● YOUR TASK: Transcribe every record that appears below, exactly and in full.

(Pixel coordinate grounding data)
:::::

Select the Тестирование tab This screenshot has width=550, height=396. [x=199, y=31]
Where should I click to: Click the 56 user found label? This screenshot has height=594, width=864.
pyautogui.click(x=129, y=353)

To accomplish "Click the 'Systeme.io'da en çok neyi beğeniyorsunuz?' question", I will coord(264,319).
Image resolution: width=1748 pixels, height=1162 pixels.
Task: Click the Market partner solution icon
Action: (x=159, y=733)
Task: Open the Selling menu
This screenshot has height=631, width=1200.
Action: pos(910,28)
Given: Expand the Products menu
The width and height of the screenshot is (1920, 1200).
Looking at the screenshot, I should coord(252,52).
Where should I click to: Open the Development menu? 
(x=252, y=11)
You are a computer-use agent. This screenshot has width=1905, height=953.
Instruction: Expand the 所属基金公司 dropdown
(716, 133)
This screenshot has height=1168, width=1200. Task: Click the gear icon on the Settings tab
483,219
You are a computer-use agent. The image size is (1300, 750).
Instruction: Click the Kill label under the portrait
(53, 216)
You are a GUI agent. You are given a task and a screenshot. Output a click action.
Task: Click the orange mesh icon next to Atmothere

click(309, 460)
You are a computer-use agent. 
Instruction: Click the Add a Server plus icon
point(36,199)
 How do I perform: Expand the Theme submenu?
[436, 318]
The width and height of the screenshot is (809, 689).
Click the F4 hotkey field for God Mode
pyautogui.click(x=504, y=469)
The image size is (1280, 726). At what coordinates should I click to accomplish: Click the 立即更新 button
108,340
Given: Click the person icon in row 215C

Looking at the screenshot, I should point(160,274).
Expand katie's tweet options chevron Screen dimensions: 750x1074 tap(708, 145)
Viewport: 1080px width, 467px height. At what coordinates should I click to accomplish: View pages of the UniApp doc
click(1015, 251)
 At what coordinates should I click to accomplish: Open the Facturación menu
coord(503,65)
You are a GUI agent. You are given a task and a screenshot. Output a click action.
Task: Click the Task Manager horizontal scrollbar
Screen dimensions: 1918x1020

:::::

● SOLUTION:
Select the Тестирование tab This screenshot has width=550, height=396. [x=199, y=31]
Where should I click to: Click the 56 user found label? This screenshot has height=594, width=864.
pyautogui.click(x=129, y=353)

To accomplish "Click the 'Systeme.io'da en çok neyi beğeniyorsunuz?' question", I will coord(264,319).
Image resolution: width=1748 pixels, height=1162 pixels.
Task: Click the Market partner solution icon
Action: (x=159, y=733)
Task: Open the Selling menu
This screenshot has height=631, width=1200.
Action: pos(910,28)
Given: Expand the Products menu
The width and height of the screenshot is (1920, 1200).
Looking at the screenshot, I should coord(252,52).
Where should I click to: Open the Development menu? 
(x=252, y=11)
You are a computer-use agent. This screenshot has width=1905, height=953.
Instruction: Expand the 所属基金公司 dropdown
(716, 133)
This screenshot has height=1168, width=1200. Task: Click the gear icon on the Settings tab
483,219
You are a computer-use agent. The image size is (1300, 750).
Instruction: Click the Kill label under the portrait
(53, 216)
You are a GUI agent. You are given a task and a screenshot. Output a click action.
Task: Click the orange mesh icon next to Atmothere

click(309, 460)
You are a computer-use agent. 
Instruction: Click the Add a Server plus icon
point(36,199)
 How do I perform: Expand the Theme submenu?
[436, 318]
The width and height of the screenshot is (809, 689).
Click the F4 hotkey field for God Mode
pyautogui.click(x=504, y=469)
The image size is (1280, 726). At what coordinates should I click to accomplish: Click the 立即更新 button
108,340
Given: Click the person icon in row 215C

Looking at the screenshot, I should point(160,274).
Expand katie's tweet options chevron Screen dimensions: 750x1074 tap(708, 145)
Viewport: 1080px width, 467px height. At what coordinates should I click to accomplish: View pages of the UniApp doc
click(1015, 251)
 At what coordinates should I click to accomplish: Open the Facturación menu
coord(503,65)
You are a GUI agent. You are given a task and a screenshot. Output a click action.
Task: Click the Task Manager horizontal scrollbar
Screen dimensions: 1918x1020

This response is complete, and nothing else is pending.